Aim of the task => According to the text on pyrimidine antagonists, what can happen when a pyrimidine antagonist is incorporated into a growing DNA chain?

Text excerpt =>
The pyrimidine antagonists act to block the synthesis of pyrimidine containing nucleotides (C and T in DNA; C and U in RNA). The drugs used to block the construction of these nucleotides have structures that are similar to the natural compound. By acting as 'decoys', these drugs can prevent the production of the finished nucleotides. They may exert their effects at different steps in that pathway and may directly inhibit crucial enzymes. The pyrimidine antagonist may also be incorporated into a growing DNA chain and lead to termination of the process.

For a cell to reproduce, it must first faithfully replicate all of the DNA in its genome. During DNA synthesis, pyrimidine and purine molecules must be made available to allow for the synthesis of the nucleotide building blocks and ultimately the new DNA molecules. A reduction in the availability of the raw materials needed to build DNA, which can be caused by pyrimidine antagonists, leads to stoppage of DNA synthesis and inhibition of cell division.

Cancer cells are often quite rapidly dividing and therefore engaged in DNA synthesis. RNA synthesis is necessary for protein production. The pyrimidine antagonists inhibit the normal processes of DNA and/or RNA synthesis.

Data records =>

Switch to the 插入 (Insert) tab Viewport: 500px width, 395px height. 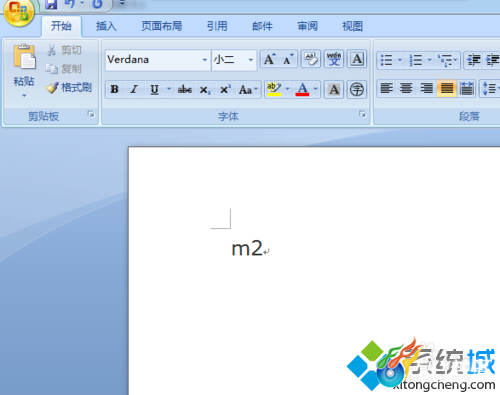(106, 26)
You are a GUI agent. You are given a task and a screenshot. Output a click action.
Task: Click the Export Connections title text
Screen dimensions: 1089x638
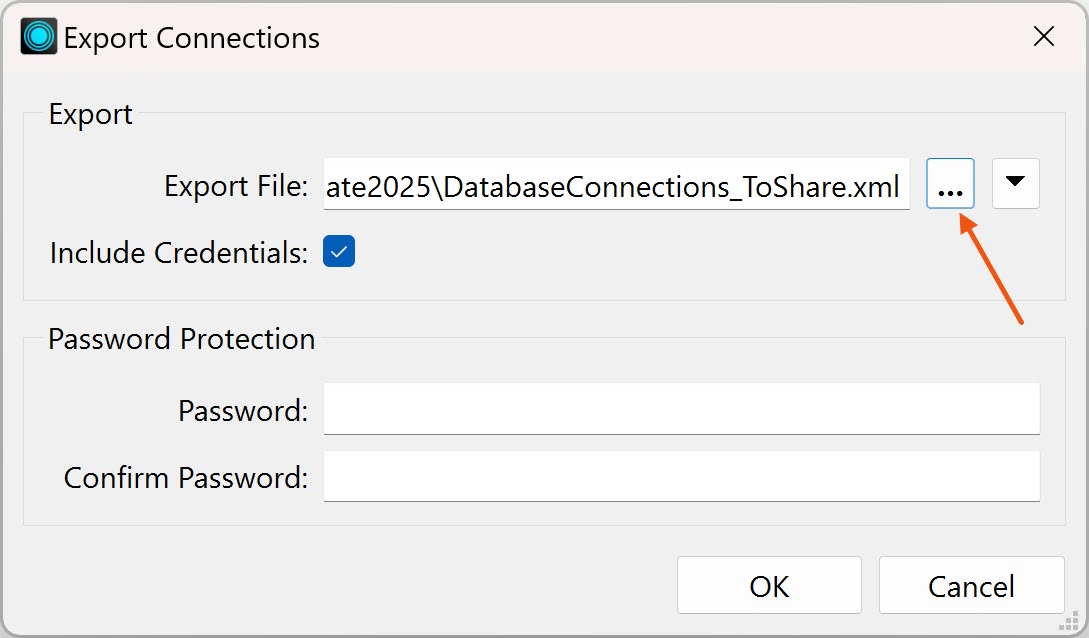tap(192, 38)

Task response => It can lead to termination of the process.